The rise of Omicron adds inflation uncertainty, according to the Federal Reserve’s chair.
According to Jerome Powell, rising Covid rates, along with the new type, represent additional threats to the US economy.
Mr Powell has previously referred to recent high inflation rates as “transitory,” a phrase he says should now be “retired.”
He also believes the Fed should consider reducing its bond-buying stimulus sooner rather than later.
During the pandemic, the Federal Reserve was commended for its asset-purchasing program, which helped to stave off recession. It started withdrawing that assistance this month, the first step toward raising borrowing costs, which is the traditional policy tactic for taming inflation.
However, there is a disagreement as to whether the support should be removed more quickly.
Some economists think that faster tapering and a speedier transition to higher interest rates are required to combat price increases that are at their quickest in 30 years.
Higher costs, according to Mr Powell, are the outcome of pandemic disruption, including supply chain disruption and changes in consumer demand. As the virus subsided, he expected that inflation would disappear.
The rise of Omicron, on the other hand, has shook global markets, increasing the possibility of increased limitations on travel, social, and economic activities.
Mr Powell told the Senate Banking Committee that “the recent surge in Covid-19 cases and the introduction of the Omicron variation offer adverse risks to employment and economic activity, as well as increasing inflation uncertainty.”
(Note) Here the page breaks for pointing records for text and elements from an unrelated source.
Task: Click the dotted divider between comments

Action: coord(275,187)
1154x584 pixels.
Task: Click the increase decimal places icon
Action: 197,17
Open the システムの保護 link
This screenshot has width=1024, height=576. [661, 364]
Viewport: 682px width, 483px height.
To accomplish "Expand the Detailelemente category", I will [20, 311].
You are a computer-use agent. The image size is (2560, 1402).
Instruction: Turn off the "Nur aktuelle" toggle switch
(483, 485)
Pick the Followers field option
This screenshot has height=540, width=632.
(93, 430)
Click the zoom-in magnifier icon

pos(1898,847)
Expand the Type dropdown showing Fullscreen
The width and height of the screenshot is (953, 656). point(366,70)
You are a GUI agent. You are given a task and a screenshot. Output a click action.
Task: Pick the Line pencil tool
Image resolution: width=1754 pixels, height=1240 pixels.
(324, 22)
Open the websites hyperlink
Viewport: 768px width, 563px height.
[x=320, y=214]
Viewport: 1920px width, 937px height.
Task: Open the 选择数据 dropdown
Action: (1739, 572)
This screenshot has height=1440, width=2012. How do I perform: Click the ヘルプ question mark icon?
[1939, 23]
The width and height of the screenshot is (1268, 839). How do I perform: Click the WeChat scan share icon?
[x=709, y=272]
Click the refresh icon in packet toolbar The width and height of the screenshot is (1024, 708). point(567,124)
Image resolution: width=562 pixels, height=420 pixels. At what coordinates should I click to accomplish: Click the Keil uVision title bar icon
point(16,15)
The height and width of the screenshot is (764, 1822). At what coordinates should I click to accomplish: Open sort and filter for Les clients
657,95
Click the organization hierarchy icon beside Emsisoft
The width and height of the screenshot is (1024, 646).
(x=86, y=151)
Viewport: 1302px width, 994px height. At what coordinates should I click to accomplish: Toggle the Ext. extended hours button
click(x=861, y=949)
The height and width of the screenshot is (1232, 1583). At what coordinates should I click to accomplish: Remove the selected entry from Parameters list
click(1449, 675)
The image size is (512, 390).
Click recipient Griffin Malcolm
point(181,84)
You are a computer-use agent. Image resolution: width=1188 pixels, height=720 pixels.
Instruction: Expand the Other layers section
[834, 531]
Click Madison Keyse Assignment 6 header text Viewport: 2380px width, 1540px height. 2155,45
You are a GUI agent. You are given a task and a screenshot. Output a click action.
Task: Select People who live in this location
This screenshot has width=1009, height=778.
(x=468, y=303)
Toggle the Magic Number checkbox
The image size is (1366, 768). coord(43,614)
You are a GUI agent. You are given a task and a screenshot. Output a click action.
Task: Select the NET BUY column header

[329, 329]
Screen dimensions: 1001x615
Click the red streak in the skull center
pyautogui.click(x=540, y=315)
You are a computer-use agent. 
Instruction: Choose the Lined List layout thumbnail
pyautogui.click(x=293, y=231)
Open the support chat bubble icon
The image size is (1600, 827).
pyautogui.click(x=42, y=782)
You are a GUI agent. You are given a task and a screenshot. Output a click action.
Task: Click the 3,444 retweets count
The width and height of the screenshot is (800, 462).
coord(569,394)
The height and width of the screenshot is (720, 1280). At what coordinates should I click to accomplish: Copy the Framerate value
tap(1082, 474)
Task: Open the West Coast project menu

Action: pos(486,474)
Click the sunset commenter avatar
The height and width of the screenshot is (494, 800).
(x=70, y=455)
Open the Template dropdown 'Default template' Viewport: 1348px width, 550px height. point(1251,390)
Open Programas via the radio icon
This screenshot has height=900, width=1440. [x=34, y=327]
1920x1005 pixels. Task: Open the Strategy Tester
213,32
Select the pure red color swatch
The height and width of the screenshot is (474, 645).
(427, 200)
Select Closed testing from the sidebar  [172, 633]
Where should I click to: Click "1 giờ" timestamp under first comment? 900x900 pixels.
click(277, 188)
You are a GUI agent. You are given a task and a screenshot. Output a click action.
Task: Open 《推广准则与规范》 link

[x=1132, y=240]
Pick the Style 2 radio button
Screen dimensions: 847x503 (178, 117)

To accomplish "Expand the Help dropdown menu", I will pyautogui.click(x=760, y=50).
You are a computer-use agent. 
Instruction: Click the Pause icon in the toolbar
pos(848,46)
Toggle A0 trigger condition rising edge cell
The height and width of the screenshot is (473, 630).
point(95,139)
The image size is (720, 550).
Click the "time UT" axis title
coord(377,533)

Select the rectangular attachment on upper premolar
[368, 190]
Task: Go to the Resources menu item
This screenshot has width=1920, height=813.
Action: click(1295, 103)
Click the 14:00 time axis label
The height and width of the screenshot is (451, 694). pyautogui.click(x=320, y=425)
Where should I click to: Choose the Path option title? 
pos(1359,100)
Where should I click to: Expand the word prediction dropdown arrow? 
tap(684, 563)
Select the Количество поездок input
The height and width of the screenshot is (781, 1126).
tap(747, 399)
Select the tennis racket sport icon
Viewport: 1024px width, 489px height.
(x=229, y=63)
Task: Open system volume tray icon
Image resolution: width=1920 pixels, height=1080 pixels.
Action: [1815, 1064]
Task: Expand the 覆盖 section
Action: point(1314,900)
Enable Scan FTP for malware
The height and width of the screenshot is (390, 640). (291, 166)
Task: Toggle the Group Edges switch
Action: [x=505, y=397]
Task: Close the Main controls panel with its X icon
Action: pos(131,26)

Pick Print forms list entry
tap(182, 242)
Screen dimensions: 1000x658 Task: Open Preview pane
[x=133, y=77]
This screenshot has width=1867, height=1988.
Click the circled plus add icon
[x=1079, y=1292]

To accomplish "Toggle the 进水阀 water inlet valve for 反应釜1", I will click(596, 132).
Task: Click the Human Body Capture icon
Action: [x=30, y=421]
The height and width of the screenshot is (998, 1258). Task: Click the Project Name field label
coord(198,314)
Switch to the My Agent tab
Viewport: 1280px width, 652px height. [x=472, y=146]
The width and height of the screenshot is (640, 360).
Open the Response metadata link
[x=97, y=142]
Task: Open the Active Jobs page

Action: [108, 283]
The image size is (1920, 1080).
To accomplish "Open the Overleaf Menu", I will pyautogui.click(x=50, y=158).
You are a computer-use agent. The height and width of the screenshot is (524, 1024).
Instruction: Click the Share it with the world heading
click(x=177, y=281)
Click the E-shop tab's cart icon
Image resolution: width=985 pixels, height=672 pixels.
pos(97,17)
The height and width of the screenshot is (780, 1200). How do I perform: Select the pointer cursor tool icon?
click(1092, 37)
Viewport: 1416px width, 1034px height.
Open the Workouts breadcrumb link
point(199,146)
“More fear of the virus might diminish people’s desire to work in person, slowing labor market improvement and exacerbating supply-chain problems,” he noted.
“It is perhaps a good time to retire that phrase, and clarify more clearly what we mean,” Mr Powell said when asked if inflation could still be classified as transitory.
He believes strong inflation will continue until the middle of next year, thus the central bank would “likely” propose speeding up the reduction of its asset-buying program.
The words were seen by the markets as a shift in tone from the Federal Reserve chair, implying a move toward tighter monetary policy.
BMO Capital Markets’ Ian Lyngen stated, “We’ve always held that the Fed is the final owner of the ‘transitory’ characterization, and the chair’s willingness to move beyond that is a highly hawkish step.”